Выбравшись из кустов, Аниска торопливо заговорила, размахивая руками:
– Ой, что случилось-то! Прямо ужас! Всех разбойников положил и сам чуть жив остался! Неделю в тайге, не евши, не пивши! Сюда пришел, а его – в холодную! А Иван Парфенович так осерчали!
– Постой, – Маша сразу встревожилась, – ты о ком?
– Да как же! Управляющий! Из Петербурга! Ученый, дворянин, герой и собой красавец!
– Управляющий? – Маша, не понимая, затеребила конец косы, – точно как отец ее теребил бороду. – Какой управляющий? Печинога? Так он же…
– Ой, матушки, – Аниска от ее бестолковости аж скривилась, – говорят же вам: новый управляющий, из Пе-тер-бур-га! Опалинский Дмитрий… вот дальше не помню.
Маша, глядя на Аниску – вернее, куда-то слегка мимо, в пространство, – молча пожала плечами. Аниска поддала жару:
– С почтой сюда ехал! А воропаевские-то и напади! Так он их всех раскидал. Самого, слышь, Воропаева на сосне повесил! А теперь в участке сидит! Едва живой, а его под замок. Как бы не помер! А к Ивану Парфеновичу – господин Овсянников: ваш, говорит, такой-то и такой-то? Говорит, как есть герой!

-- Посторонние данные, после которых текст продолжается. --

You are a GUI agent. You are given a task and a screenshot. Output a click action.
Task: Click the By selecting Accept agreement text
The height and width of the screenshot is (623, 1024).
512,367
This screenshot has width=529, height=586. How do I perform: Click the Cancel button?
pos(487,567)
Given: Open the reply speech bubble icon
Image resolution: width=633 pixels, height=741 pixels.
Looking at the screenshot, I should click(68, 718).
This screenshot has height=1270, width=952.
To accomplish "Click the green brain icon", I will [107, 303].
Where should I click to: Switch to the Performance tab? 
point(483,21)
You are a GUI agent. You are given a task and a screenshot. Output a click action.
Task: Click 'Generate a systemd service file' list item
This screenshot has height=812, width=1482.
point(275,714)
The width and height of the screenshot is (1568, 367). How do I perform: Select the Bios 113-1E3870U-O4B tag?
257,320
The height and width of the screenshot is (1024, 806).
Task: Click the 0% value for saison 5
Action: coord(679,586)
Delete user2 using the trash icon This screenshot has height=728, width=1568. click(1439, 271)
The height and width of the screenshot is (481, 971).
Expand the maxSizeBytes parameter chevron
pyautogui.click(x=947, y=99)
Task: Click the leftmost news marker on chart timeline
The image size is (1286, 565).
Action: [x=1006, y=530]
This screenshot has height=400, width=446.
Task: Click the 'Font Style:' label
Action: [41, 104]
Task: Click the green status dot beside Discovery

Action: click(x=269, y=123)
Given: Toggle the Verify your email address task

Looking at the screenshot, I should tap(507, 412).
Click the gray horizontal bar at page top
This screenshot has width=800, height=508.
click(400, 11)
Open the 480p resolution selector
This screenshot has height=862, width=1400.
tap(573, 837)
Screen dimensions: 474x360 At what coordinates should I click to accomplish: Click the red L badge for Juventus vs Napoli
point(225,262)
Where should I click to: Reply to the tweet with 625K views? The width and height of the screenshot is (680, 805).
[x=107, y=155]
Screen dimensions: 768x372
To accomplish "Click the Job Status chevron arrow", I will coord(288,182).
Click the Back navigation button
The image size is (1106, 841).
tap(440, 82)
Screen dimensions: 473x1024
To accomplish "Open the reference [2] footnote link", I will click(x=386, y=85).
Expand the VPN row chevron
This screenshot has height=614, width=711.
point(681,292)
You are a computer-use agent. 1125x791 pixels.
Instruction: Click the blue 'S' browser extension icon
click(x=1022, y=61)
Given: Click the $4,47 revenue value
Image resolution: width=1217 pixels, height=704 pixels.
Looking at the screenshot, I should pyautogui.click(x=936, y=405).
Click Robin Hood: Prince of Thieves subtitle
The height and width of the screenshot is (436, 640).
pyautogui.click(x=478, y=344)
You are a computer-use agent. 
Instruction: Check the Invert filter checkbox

– Подожди, Аниска, у меня от твоего крика в голове звенит, – Маша виновато улыбнулась, морщась, – ты сказала, на почту напали? И что теперь? Люди целы? А деньги? Там же должно быть жалованье для прииска. Ведь рабочие…
– Людей как есть всех поубивали, – Маша ахнула, Аниска заторопилась перескочить с кровавой темы:
– А деньги найдут! Семен Саввич так и сказал: и татей сыщем, и денежки ваши вернем до копейки, а злодея Воропаева – в железо и на Колыму!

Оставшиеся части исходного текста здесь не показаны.